• **CHALLENGE**
In the passage on process philosophy, rewrite the paragraph that begins "Process theorists' rediscovery" as a short bulleted list that keeps its main facts.
━━━━━ PAGE TEXT ━━━━━
Process theorists' rediscovery of actual lived time as opposed to 'clocktime' enables us to make important adjustments in our thinking about the nature of movement, process and change. For these process theorists, movement and change is reality itself, and seemingly stabilized and concrete entities such as 'individuals' and 'organizations' are nothing more than 'stability waves in a sea of process' (Rescher 1996: 53). Yet, we have an instinctive tendency to think about change as change of 'something' and to argue about movement as though it is the movement of an entity. For genuine process philosophers, however, 'there are underneath the change no things which change: There are movements, but there is no inert or invariable object which moves' (Bergson 1992: 147, emphasis original). When we listen to a melody, we have a clear perception of a movement and succession which is not a movement of 'something'. It is the very continuity of the melody and the impossibility of breaking it up which creates its impress ion upon us. Once we begin to picture the notes on a piece of paper and the keyboard upon which these notes are played, then we start cutting the melody up into distinct notes, into so many 'befores' and 'afters', thereby introducing spatial images into a time art. Contemporaneity and pure duree are thus replaced by simultaneity and succession in our explanatory scheme of things.
━━━━━ EXTRACTED DATA ━━━━━
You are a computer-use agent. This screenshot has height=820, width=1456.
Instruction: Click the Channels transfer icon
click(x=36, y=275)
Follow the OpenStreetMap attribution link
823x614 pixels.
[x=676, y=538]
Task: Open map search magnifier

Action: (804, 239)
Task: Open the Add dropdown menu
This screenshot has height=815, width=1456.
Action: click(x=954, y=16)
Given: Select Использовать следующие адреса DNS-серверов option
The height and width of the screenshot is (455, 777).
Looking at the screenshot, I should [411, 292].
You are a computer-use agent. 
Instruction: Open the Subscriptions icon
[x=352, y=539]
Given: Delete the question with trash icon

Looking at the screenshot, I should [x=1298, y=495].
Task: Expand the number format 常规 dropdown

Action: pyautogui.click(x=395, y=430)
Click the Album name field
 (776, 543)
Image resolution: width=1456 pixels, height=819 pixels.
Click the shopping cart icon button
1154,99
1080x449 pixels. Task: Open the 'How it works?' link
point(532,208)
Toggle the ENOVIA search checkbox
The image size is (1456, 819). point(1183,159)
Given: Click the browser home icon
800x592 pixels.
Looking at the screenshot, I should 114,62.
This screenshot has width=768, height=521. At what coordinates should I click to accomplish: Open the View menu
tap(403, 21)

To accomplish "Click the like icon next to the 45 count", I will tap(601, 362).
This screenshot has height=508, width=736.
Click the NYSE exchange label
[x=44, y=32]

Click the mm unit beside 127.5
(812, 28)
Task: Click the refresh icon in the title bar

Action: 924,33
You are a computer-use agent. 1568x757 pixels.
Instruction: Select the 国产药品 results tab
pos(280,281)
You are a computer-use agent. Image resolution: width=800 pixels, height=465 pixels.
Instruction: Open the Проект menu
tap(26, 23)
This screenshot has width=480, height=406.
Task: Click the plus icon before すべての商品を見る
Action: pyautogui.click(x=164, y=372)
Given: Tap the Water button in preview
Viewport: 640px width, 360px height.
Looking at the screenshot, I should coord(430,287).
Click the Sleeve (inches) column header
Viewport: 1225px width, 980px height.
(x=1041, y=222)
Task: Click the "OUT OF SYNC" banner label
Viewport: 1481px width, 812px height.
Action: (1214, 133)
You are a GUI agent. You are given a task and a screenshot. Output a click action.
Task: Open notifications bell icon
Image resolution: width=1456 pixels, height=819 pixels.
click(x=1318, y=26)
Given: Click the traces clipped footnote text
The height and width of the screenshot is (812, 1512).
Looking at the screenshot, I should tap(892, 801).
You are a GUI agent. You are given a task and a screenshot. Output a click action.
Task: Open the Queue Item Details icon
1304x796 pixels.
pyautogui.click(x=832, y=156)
━━━━━
• **COMPLETED EXERCISE**
- Process theorists rediscovered actual lived time, as opposed to clock time, which lets us rethink movement, process and change.
- For them, movement and change are reality itself. Seemingly stable entities such as "individuals" and "organizations" are only "stability waves in a sea of process" (Rescher 1996: 53).
- We instinctively think of change as change of "something" and of movement as the movement of an entity.
- Genuine process philosophers reject this: there are movements, but no inert or invariable object that moves (Bergson 1992: 147).
- A melody shows this. We clearly perceive movement and succession that is not the movement of "something," and its unbroken continuity creates its effect on us.
- Picturing the notes on paper or on a keyboard cuts the melody into separate notes, into "befores" and "afters," and brings spatial images into a time art.
- In our explanations, contemporaneity and pure duree are thus replaced by simultaneity and succession.